The word polymorphism means “several forms”. It is opposed to monomorphism, which indicates the absence of variation. In the vocabulary of biology, this opposition has long been used, before genetics, to signal the coexistence of several types of individuals in the same species, e.g. caste polymorphism (queen and workers) in social insects; seasonal polymorphism (fur changes) in some Arctic mammals.
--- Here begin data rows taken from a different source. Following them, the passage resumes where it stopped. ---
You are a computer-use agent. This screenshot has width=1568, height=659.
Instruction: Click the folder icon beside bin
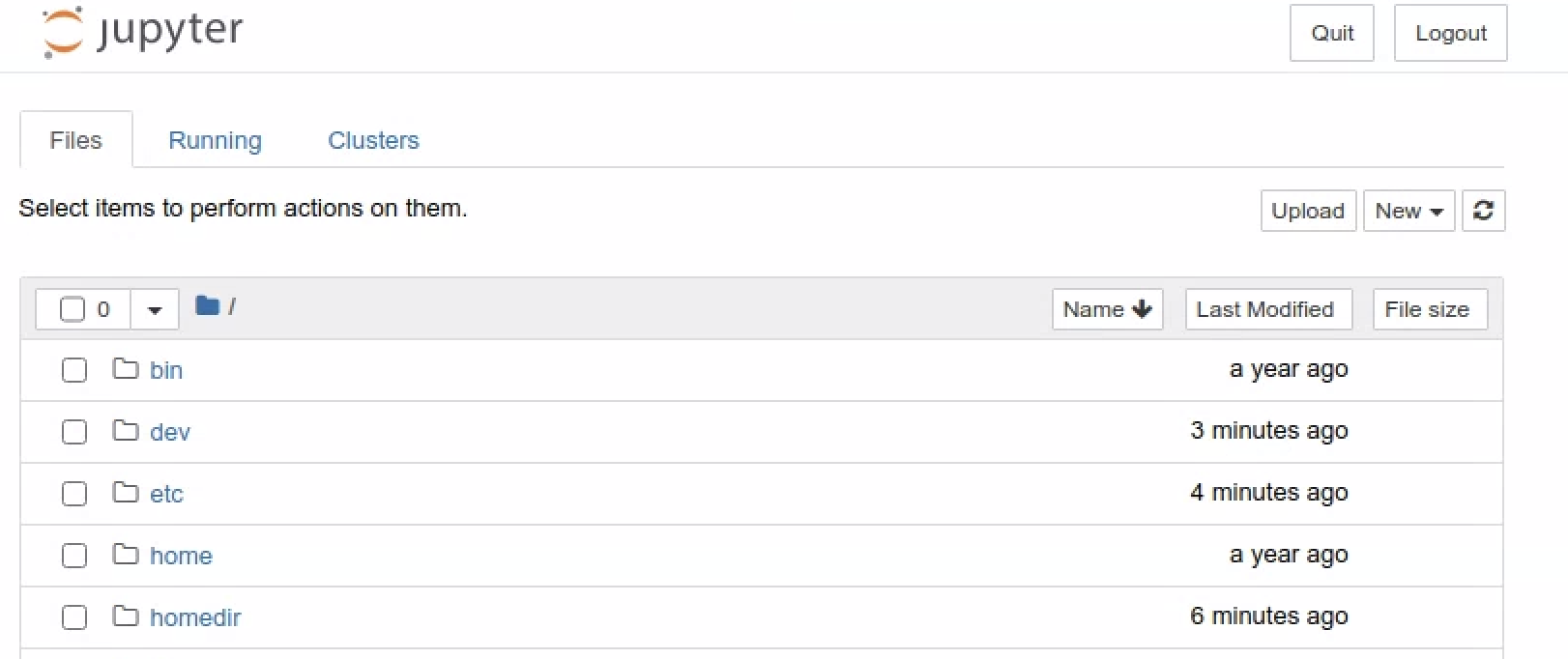pyautogui.click(x=126, y=369)
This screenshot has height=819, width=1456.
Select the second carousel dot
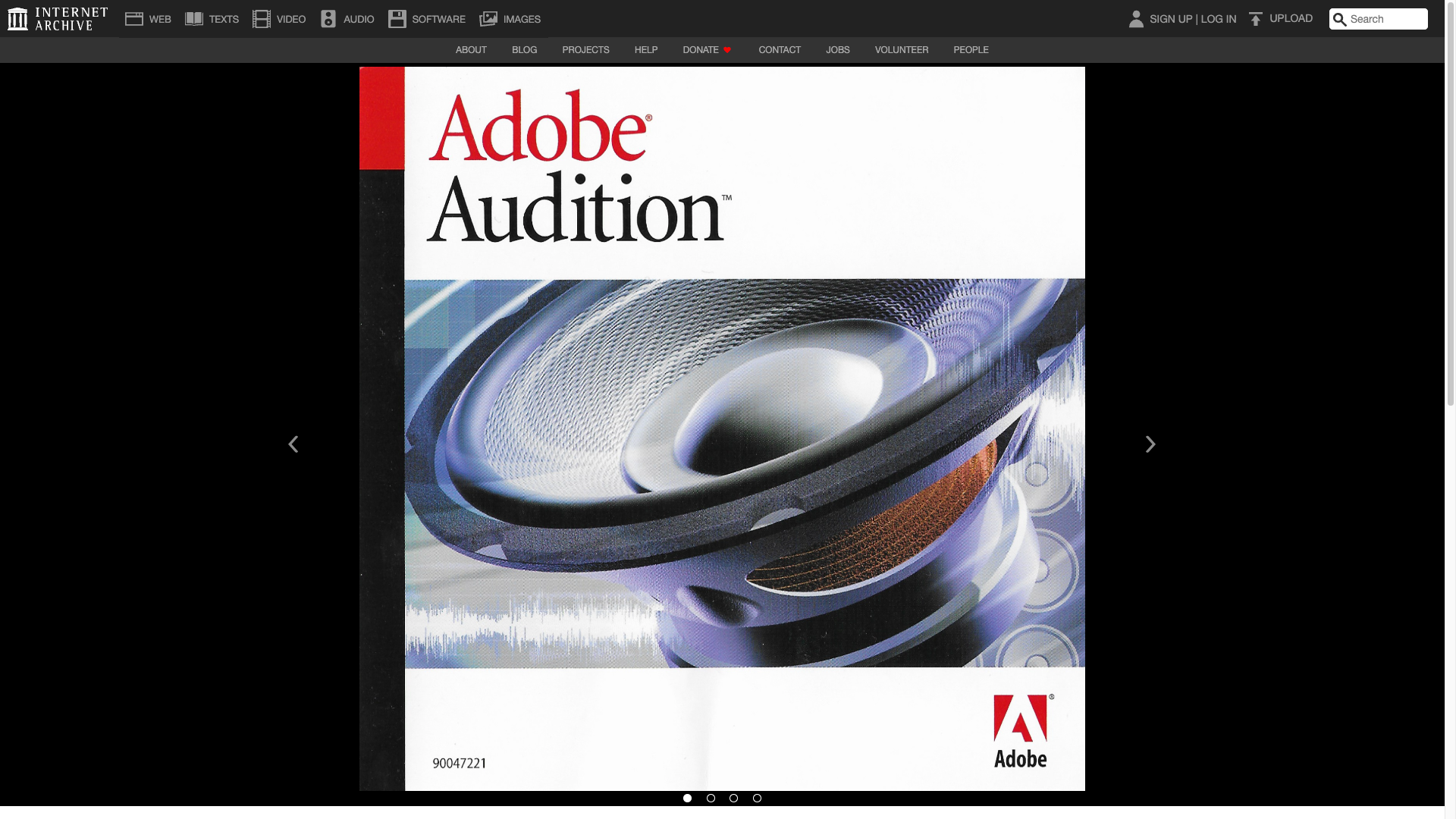coord(711,798)
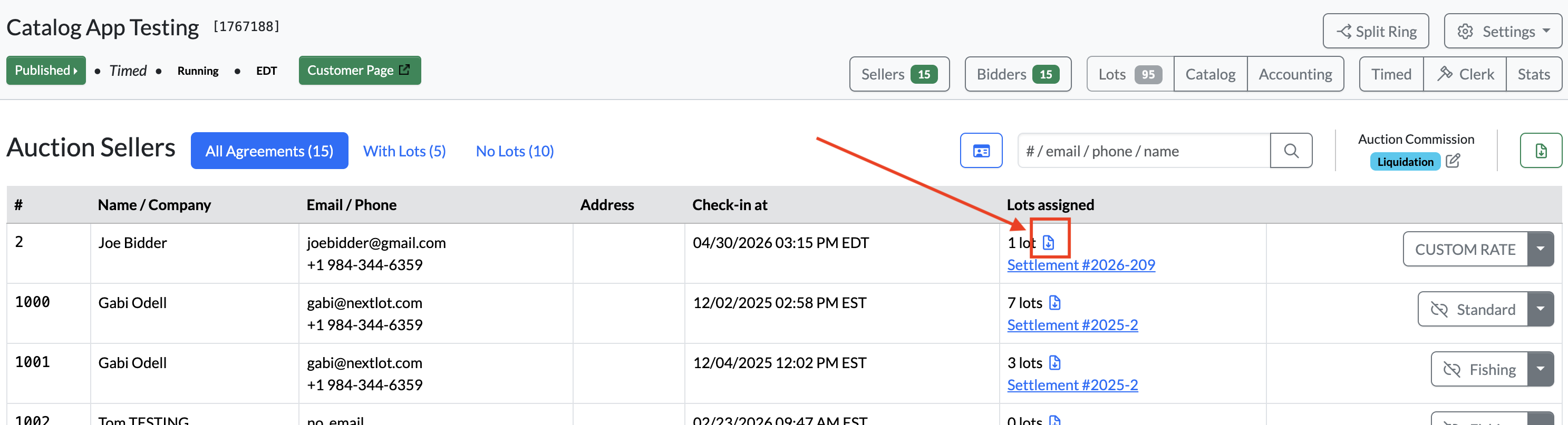Click the Split Ring button
Screen dimensions: 1568x425
point(1376,31)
These cases do not fall under genetic polymorphism, a more recent concept with a narrower and more precise meaning. Continuous variations (e.g. size variation) also do not fall into the category of polymorphism, as they do not present distinct alternatives. However, locus that affect size fall within this definition. We will discuss below the most studied genetic variations because they are the most important for evolution, nucleotide substitutions, and then we will discuss the variation of phenotypes.

2. Measurement

It is not enough to say that a locus is more or less variable without giving a quantitative estimate to this judgment. A researcher can study the variation at different scales. If he is only interested in the alleles of a protein, he will measure the allelic diversity, symbolized by ‘H’. If he is interested in DNA diversity, he will measure nucleotide diversity, symbolized by ‘π’.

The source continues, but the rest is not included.